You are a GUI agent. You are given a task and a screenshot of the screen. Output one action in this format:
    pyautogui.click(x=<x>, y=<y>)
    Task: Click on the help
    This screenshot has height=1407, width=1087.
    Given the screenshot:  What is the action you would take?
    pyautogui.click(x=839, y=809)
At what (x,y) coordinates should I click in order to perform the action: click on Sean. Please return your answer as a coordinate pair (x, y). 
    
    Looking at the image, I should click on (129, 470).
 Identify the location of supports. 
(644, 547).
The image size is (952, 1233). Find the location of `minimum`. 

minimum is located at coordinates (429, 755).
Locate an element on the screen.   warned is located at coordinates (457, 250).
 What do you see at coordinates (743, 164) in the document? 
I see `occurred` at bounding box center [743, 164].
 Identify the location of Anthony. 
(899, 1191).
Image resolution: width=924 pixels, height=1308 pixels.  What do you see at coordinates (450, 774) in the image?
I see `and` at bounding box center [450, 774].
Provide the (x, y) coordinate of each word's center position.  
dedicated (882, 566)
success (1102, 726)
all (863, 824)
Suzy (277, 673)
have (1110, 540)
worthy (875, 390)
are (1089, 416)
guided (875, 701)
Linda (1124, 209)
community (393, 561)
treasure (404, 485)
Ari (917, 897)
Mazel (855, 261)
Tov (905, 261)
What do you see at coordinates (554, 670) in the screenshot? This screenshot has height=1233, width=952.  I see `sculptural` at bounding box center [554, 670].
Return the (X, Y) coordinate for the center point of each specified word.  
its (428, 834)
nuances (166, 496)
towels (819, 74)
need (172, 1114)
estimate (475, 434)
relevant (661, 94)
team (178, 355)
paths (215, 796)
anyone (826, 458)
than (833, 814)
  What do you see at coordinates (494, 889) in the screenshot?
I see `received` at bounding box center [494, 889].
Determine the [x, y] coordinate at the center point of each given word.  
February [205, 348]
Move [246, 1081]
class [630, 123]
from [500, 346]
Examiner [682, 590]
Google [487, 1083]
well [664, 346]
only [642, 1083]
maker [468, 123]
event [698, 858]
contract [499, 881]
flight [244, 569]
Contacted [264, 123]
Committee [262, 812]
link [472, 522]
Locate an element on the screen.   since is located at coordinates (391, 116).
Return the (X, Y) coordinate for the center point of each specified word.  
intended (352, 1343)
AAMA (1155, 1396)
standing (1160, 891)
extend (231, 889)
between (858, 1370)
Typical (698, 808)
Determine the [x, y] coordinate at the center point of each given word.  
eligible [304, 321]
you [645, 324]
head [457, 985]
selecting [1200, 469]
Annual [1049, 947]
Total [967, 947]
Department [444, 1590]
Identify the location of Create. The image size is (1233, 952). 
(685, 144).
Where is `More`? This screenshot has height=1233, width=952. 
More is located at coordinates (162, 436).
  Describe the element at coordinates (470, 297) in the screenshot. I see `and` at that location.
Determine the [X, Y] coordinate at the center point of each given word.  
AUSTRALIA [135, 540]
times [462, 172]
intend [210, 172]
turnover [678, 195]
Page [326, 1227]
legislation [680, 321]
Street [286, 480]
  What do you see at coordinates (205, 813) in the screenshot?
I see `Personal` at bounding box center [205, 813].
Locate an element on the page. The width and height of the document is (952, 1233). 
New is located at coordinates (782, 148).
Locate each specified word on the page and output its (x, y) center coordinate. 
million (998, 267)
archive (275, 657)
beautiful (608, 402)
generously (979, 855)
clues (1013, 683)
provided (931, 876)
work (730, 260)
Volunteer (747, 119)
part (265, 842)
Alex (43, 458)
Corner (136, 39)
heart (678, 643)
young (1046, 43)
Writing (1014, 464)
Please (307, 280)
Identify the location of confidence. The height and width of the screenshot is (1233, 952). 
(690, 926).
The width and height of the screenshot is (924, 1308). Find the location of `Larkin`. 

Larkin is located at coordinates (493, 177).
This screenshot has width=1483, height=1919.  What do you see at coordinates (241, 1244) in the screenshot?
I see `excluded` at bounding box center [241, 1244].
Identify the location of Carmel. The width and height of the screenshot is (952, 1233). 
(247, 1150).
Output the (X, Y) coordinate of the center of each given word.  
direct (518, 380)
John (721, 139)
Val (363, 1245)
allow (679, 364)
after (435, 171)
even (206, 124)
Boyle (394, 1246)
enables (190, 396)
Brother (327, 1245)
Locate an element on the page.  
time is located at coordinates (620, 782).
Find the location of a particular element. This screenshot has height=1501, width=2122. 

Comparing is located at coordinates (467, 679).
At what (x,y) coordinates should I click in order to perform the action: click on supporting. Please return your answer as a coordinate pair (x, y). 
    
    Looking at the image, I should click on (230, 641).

### Problem details
Rewrite the stretch of rows from the line containing "success (1102, 726)" through the line containing "Tov (905, 261)", keeping each word unchanged and increasing every coordinate by 45.

### The response
success (1147, 771)
all (908, 869)
Suzy (322, 718)
have (1155, 585)
worthy (920, 435)
are (1134, 461)
guided (920, 746)
Linda (1169, 254)
community (438, 606)
treasure (449, 530)
Ari (962, 942)
Mazel (900, 306)
Tov (950, 306)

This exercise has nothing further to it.